Why not convince the child to talk things over with their spouse, or try to talk things out even if it is in front of elders? “The happiness of my son or daughter comes first. It is up to them (couple) to want to talk, not a bunch of elders like me who grew up in the era of one-party state and paramount chiefs to propose it,” he responds, keen to emphasise the difference schools of thought when it comes to marriage.
“You know during our time, a marriage was for the society. It was something that brought together different people and thus, it could not fail. A couple would be talked out of thinking of a divorce; it was something that was unheard off and frowned upon. But times have changed,” says the administrative chief.
According to Wesonga, the problem starts right at courtship. “How you people (younger generation) meet is also part of the problem. You meet a lady in a club and three months later, you get married. We, as the parents, are not involved and we sometimes never meet the other parents especially when you guys steal a woman and cohabit with her.
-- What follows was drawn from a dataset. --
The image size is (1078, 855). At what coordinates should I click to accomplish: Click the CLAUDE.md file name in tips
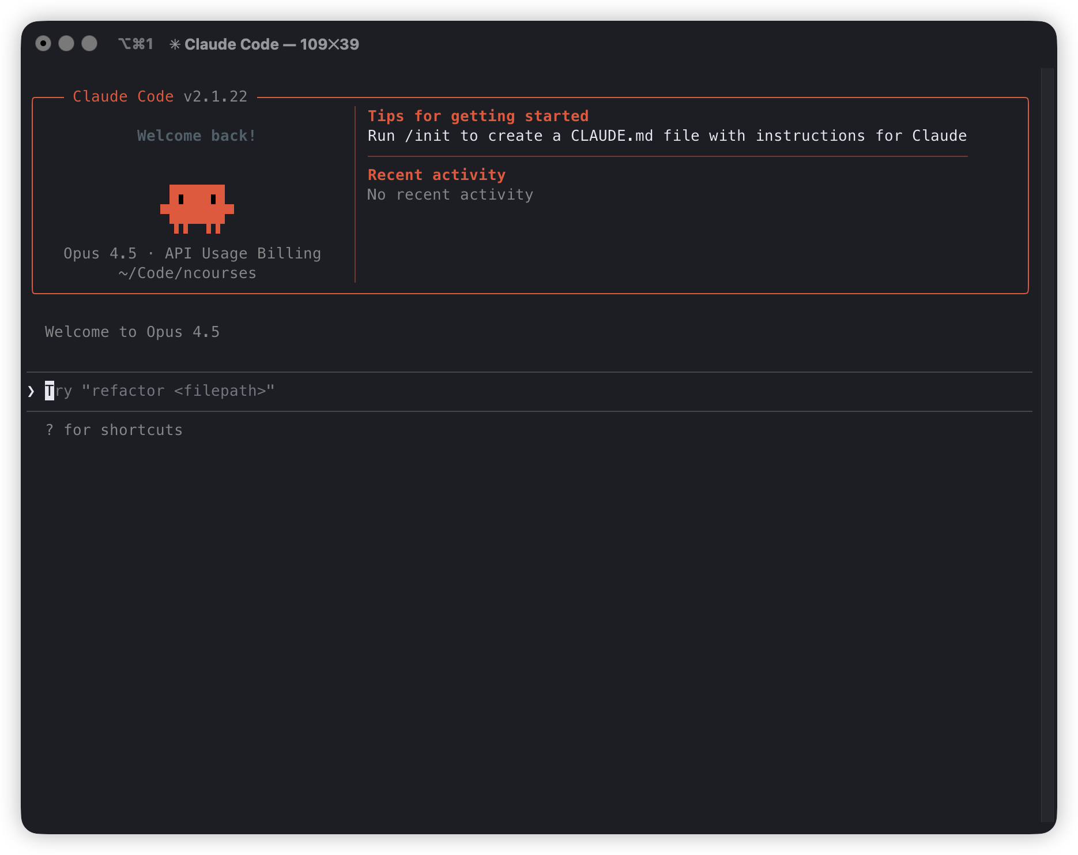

How do you expect me to convince my daughter to stay in a marriage that is based on a roadside promise?” says the 56-year old.
Maureen, a recently-married mother of one, says that her parents back at home are made of the old mould and she knows that, much as it is where she was brought up and she remains her father’s favourite, she cannot just pack up and return. “My elder sister once came back home, complaining about her husband’s behaviour; saying that he was drinking too much and that she had found some suggestive text messages in his phone,” Maureen reveals.
After listening keenly, her mother asked her whether the man was providing for the home, to which she answered yes. As for the text messages, she wondered what she was looking for scrolling through her husband’s phone. “Whatever it is you were looking for going through his phone, you got it. Tomorrow we’ll get up very early so that I can take you back to your home,” Maureen recalls her sister being told by their mother.
Grace concedes that today’s parents only think about shielding their children and that has affected how the children end up reacting to the real world, even when it comes to them getting married. “That is why they will cause a scene if they get summoned to school when their children get into some mischief. They bring up the child knowing that they can do no wrong, which is why while they are in stable marriages, they do not want their kids to suffer,” she opines.